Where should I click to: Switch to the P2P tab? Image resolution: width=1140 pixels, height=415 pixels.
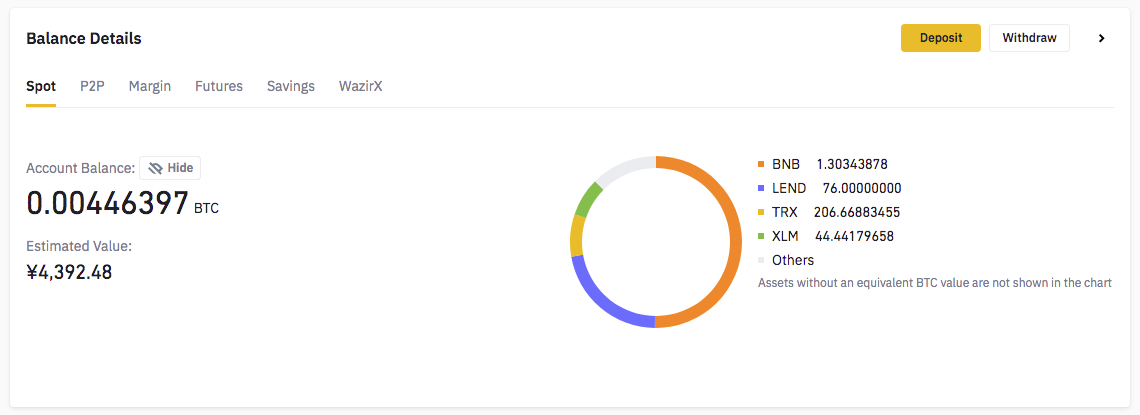(92, 86)
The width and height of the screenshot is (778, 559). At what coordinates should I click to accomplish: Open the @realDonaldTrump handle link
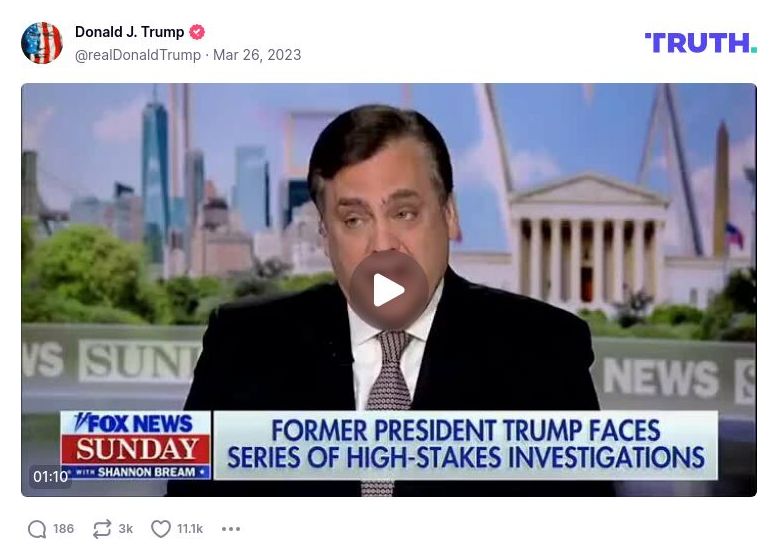[x=137, y=55]
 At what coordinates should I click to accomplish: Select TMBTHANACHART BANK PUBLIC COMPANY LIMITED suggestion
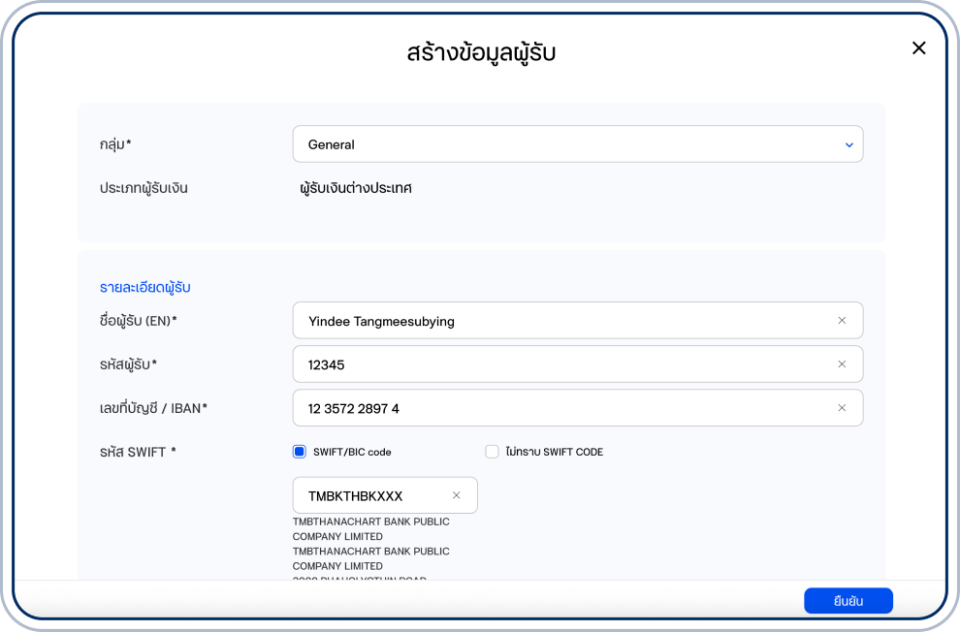[371, 528]
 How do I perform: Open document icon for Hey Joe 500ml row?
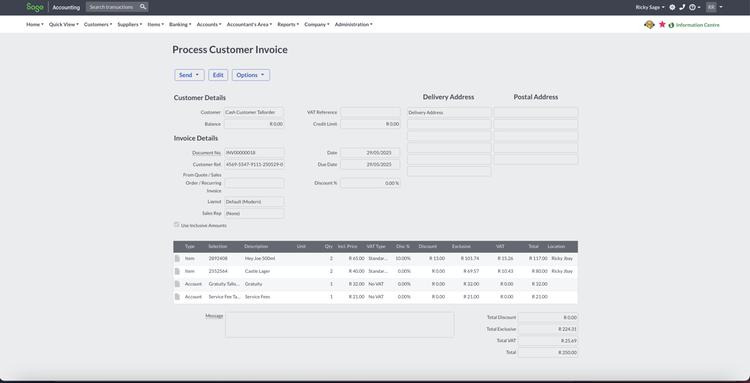point(177,258)
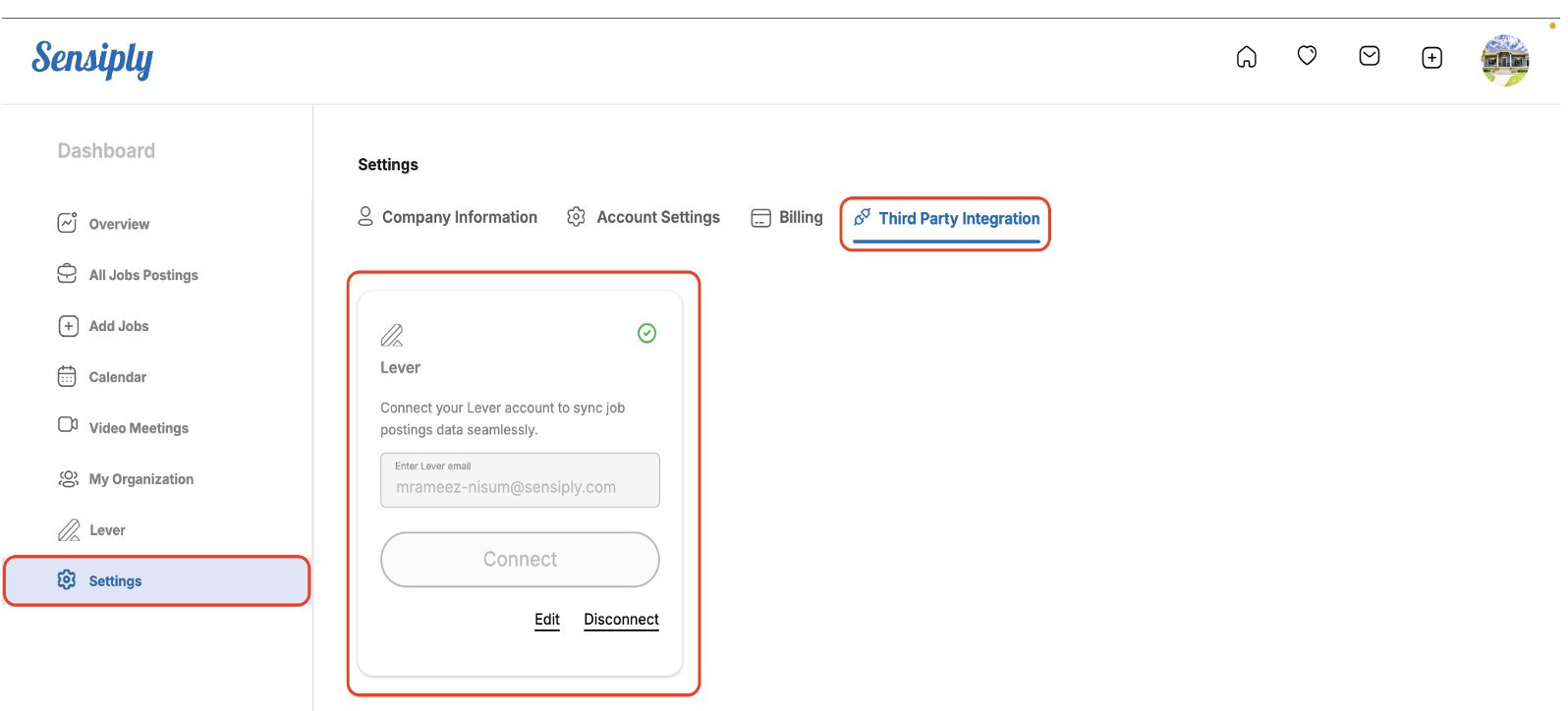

#####

> [Exercise requirements]: Return each record as written, minus its images.

> [Response to this exercise]:
Where should I click to: Switch to the P2P tab? Image resolution: width=1140 pixels, height=415 pixels.
(92, 86)
The width and height of the screenshot is (778, 559). At what coordinates should I click to accomplish: Open the @realDonaldTrump handle link
[x=137, y=55]
 At what coordinates should I click to accomplish: Select TMBTHANACHART BANK PUBLIC COMPANY LIMITED suggestion
[371, 528]
 How do I perform: Open document icon for Hey Joe 500ml row?
point(177,258)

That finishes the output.